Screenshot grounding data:
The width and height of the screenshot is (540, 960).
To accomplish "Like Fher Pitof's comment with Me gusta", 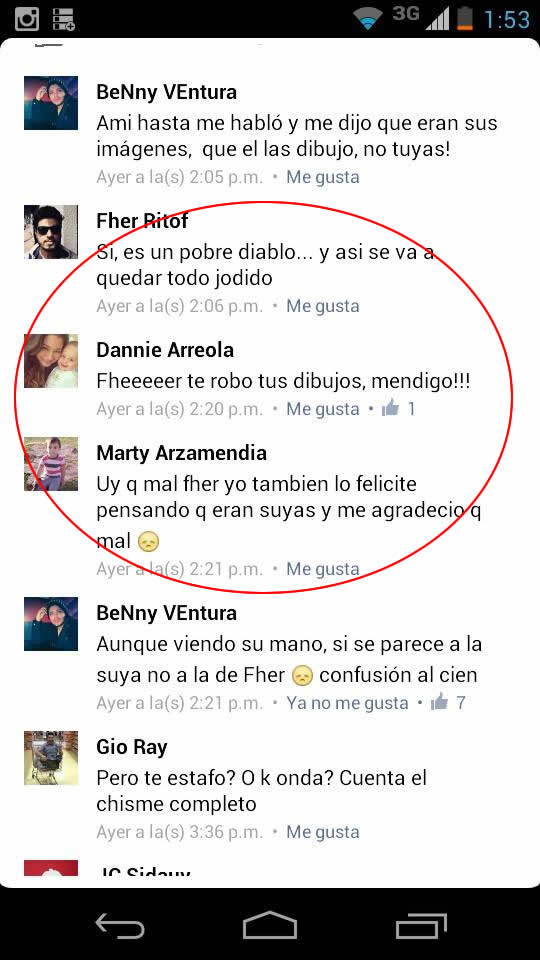I will (323, 305).
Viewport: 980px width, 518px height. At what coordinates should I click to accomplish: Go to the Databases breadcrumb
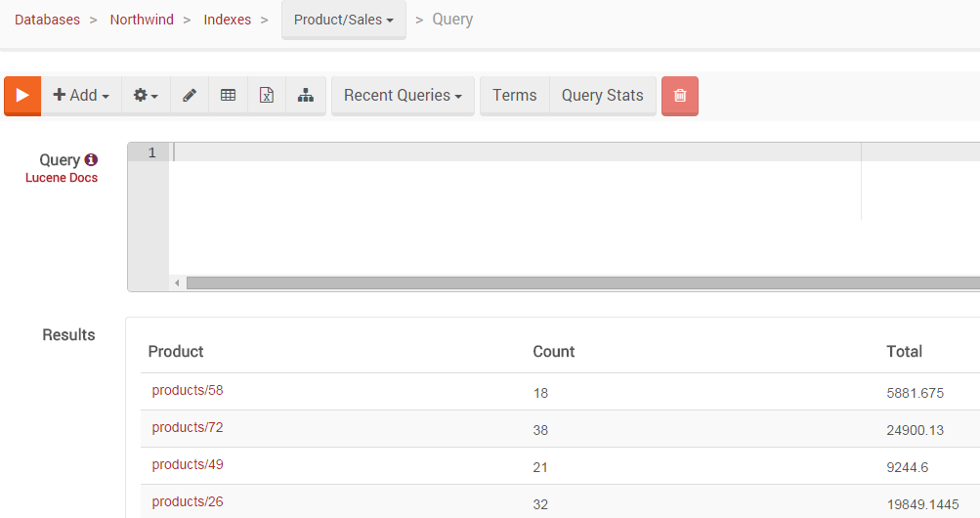click(48, 20)
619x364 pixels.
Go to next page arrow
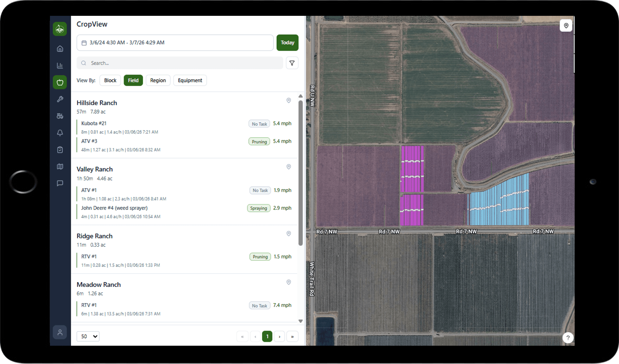point(279,337)
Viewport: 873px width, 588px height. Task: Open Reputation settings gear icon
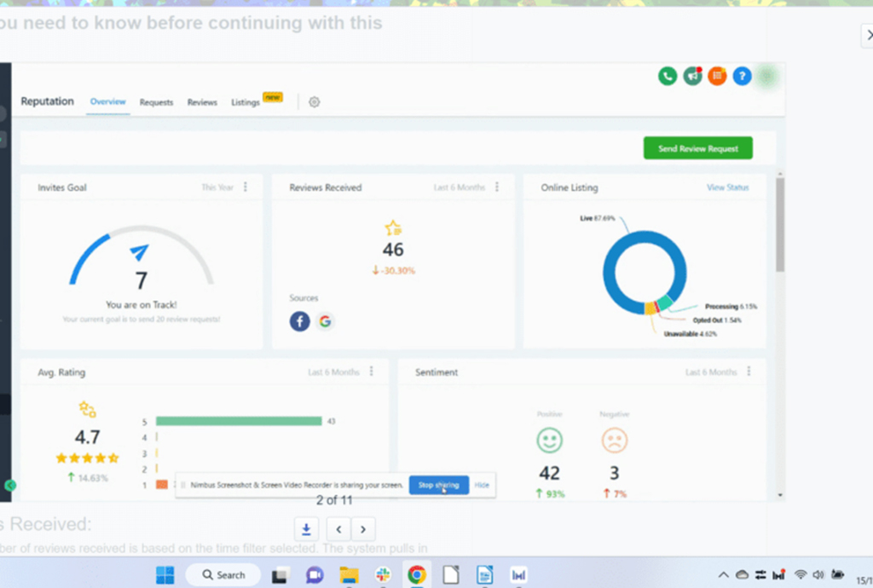(x=314, y=102)
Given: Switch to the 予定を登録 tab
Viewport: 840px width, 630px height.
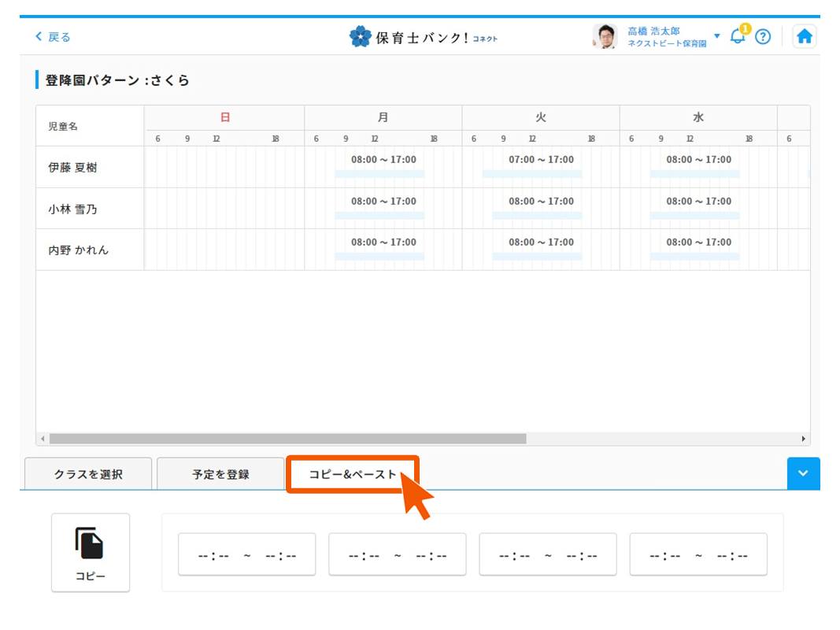Looking at the screenshot, I should [x=220, y=473].
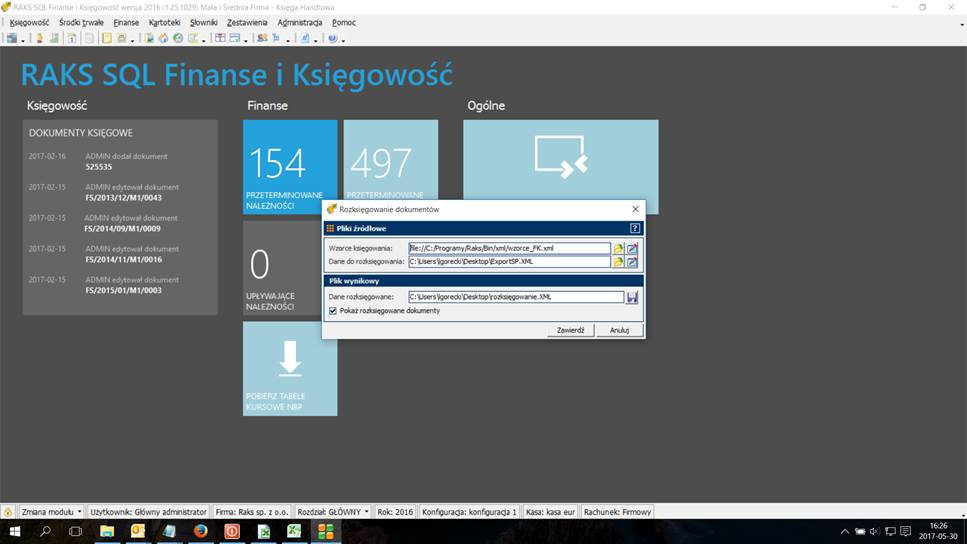Open the Zmiana modułu dropdown
Viewport: 967px width, 544px height.
(x=51, y=511)
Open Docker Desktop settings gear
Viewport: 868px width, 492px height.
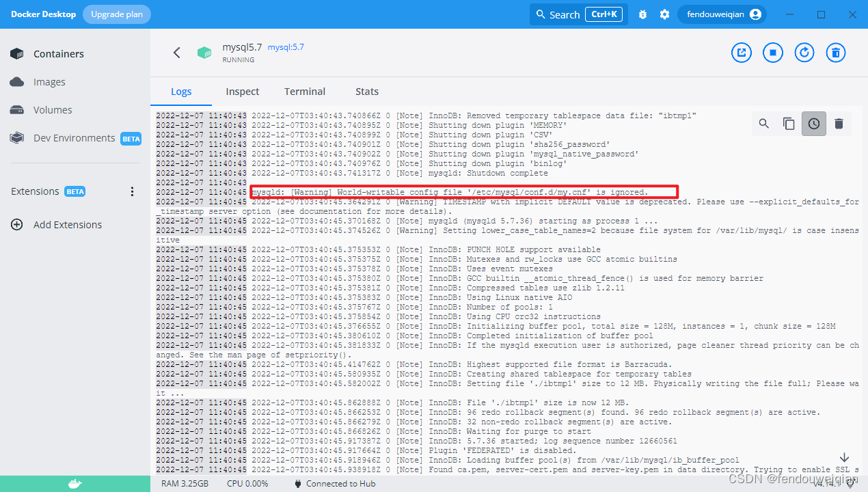click(x=664, y=14)
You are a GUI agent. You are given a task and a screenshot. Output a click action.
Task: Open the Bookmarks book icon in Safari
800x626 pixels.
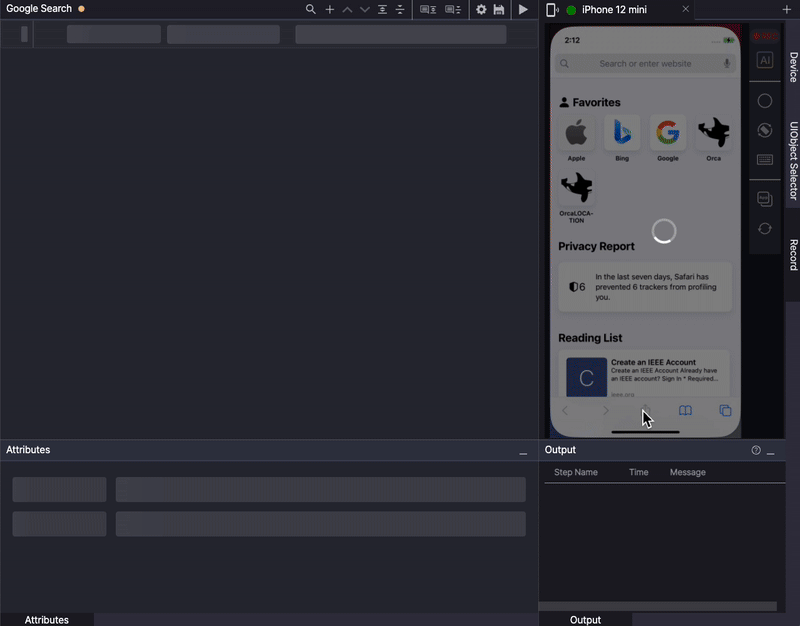click(684, 410)
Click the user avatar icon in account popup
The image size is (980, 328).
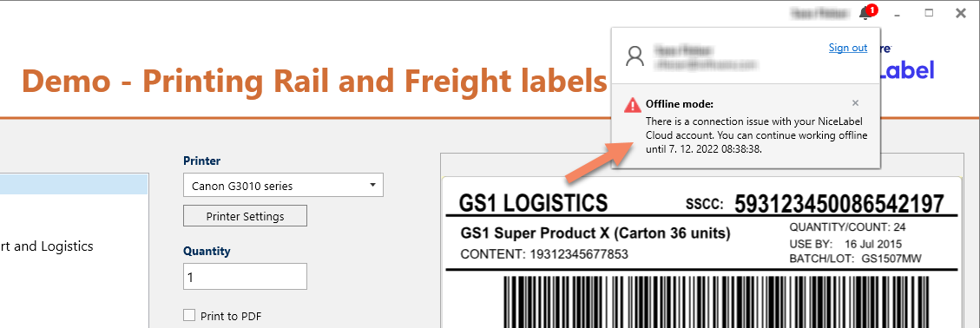pyautogui.click(x=635, y=56)
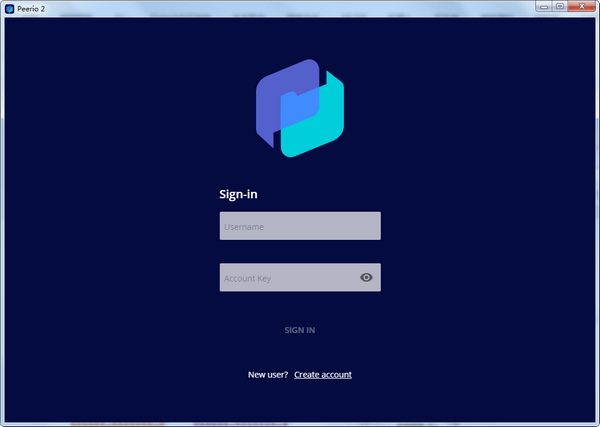The image size is (600, 427).
Task: Click the "New user?" label
Action: pyautogui.click(x=268, y=375)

EXERCISE PROMPT: Begin at the line containing "800x626 pixels." and write out every line to the end of the data exactly. Skip the pictures.

TASK ANSWER:
800x626 pixels.
click(684, 410)
Click the user avatar icon in account popup
The image size is (980, 328).
pyautogui.click(x=635, y=56)
The image size is (600, 427).
Task: Click the "New user?" label
Action: pyautogui.click(x=268, y=375)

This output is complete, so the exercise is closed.